Methods: A system to identify mutations in Pfdhfr gene that confer antifolate drug resistance using an animal Plasmodium parasite model was developed. By using error-prone PCR and Plasmodium transfection technologies, libraries of Pfdhfr mutant were generated and then episomally transfected to Plasmodium berghei parasites, from which pyrimethamine-resistant PfDHFR mutants were selected.

Results: The principal mutation found from this experiment was S108N, coincident with the first pyrimethamine-resistance mutation isolated from the field. A transgenic P. berghei, in which endogenous Pbdhfr allele was replaced with the mutant PfdhfrS108N, was generated and confirmed to have normal growth rate comparing to parental non-transgenic parasite and also confer resistance to pyrimethamine.

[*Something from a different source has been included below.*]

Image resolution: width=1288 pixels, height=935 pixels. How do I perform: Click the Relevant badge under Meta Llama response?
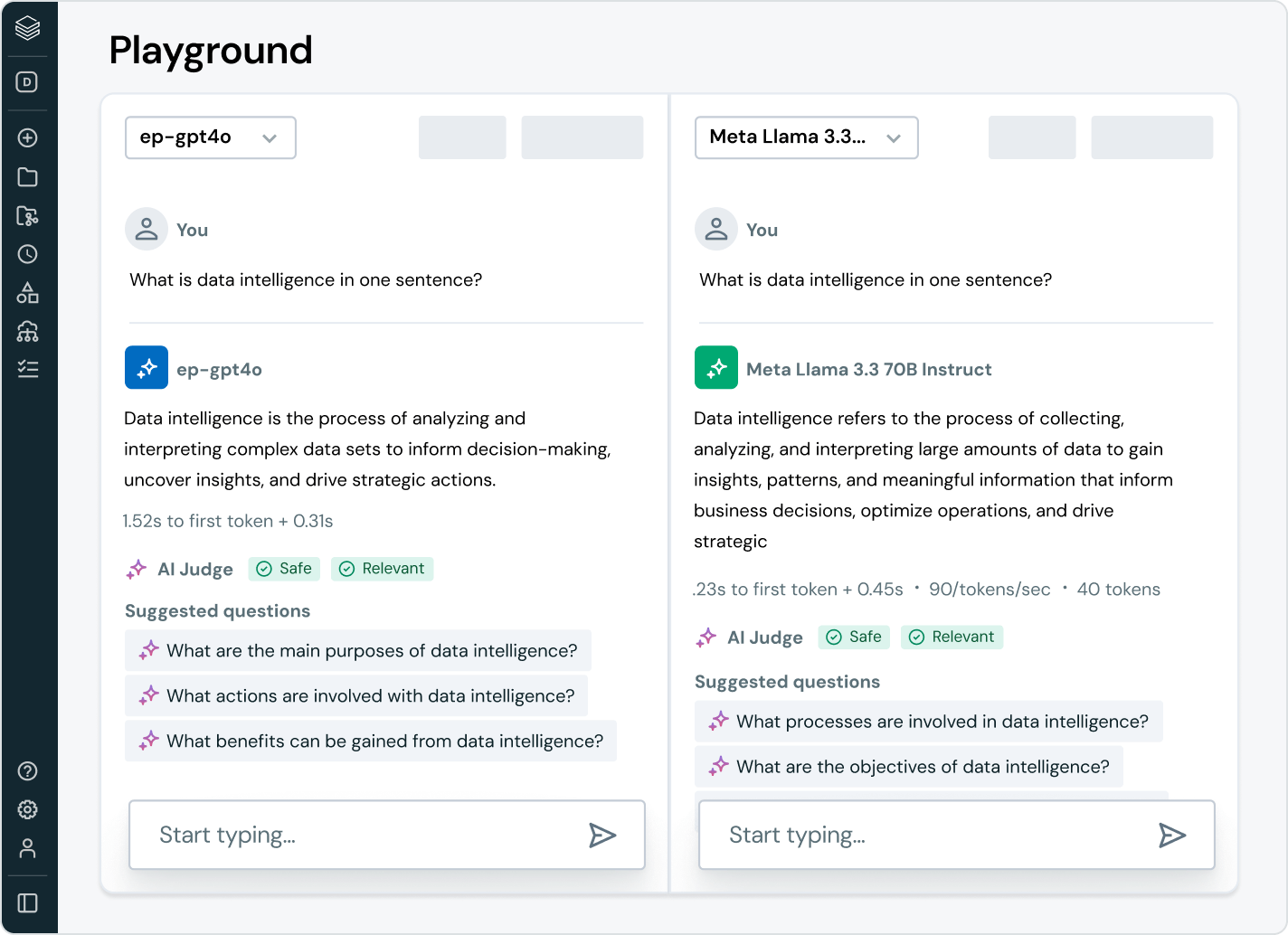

Conclusion: This study demonstrated the power of the transgenic P. berghei system to predict drug-resistant Pfdhfr mutations in an in vivo parasite/host setting. The system could be utilized for identification of possible novel drug-resistant mutants that could arise against new antifolate compounds and for prediction the evolution of resistance mutations.

Figure 1

Sensitivity of pyrimethamine against PbGFP parasite. The data represents mean values ± SD of percentage of growth inhibition for 5 animals per group. The average ED₅₀ from three independent studies is 0.02 mg/kg.

Figure 2

Replacement strategy of mutant Pfdhfr-ts into Pbdhfr-ts by double cross-over homologous recombination. (A) endogenous Pbdhfr-ts gene locus in PbGFP wild-type parasite, (B) linearized plasmid pY005 containing mutant Pfdhfr^S108N, (C) Pfdhfr^S108N-ts gene locus in transgenic PbPfS108N parasite. Positions of primers used for PCR amplification are indicated by arrows. The expected size of PCR products are described.

Figure 3

PCR and RT-PCR analysis of the transgenic mutant parasite. (A) PCR analysis of 5' and 3' integrations on genomic DNA isolated from transgenic mutant parasites, PbPfS108N, are shown in lanes 1 and 4, respectively. Genomic DNA isolated from PbGFP wild-type parasite and distilled water (Neg) served as negative controls as shown in lanes 2, 5 and 3, 6, respectively. (B) RT-PCR analysis of PbPfS108N parasites. RNA from the PbPfS108N parasite was reverse transcribed to cDNA and used as a template to amplify Pfdhfr, Pbdhfr and P. berghei alpha tubulin (Pbα-tubulin) genes. The reactions were performed with reverse transcription (lane 1), without reverse transcription (lane 2), P. berghei cDNA derived from PbGFP and distilled water (Neg) were used as negative controls with and without reverse transcription (lanes 3-6).

Figure 4

Growth rate and pyrimethamine sensitivity of PbPfS108N parasite. (A) Growth curves of PbPfS108N and PbGFP in mice. PbPfS108N data are represented as open circles and, PbGFP data represented as filled circles. The experiments were performed in three independent studies and the data represents mean ± SD values. (B) Sensitivity of pyrimethamine against PbPfS108N parasite. The data represents mean ± SD of percentage of growth inhibition. The average ED₅₀ from three independent studies is 1.1 mg/kg.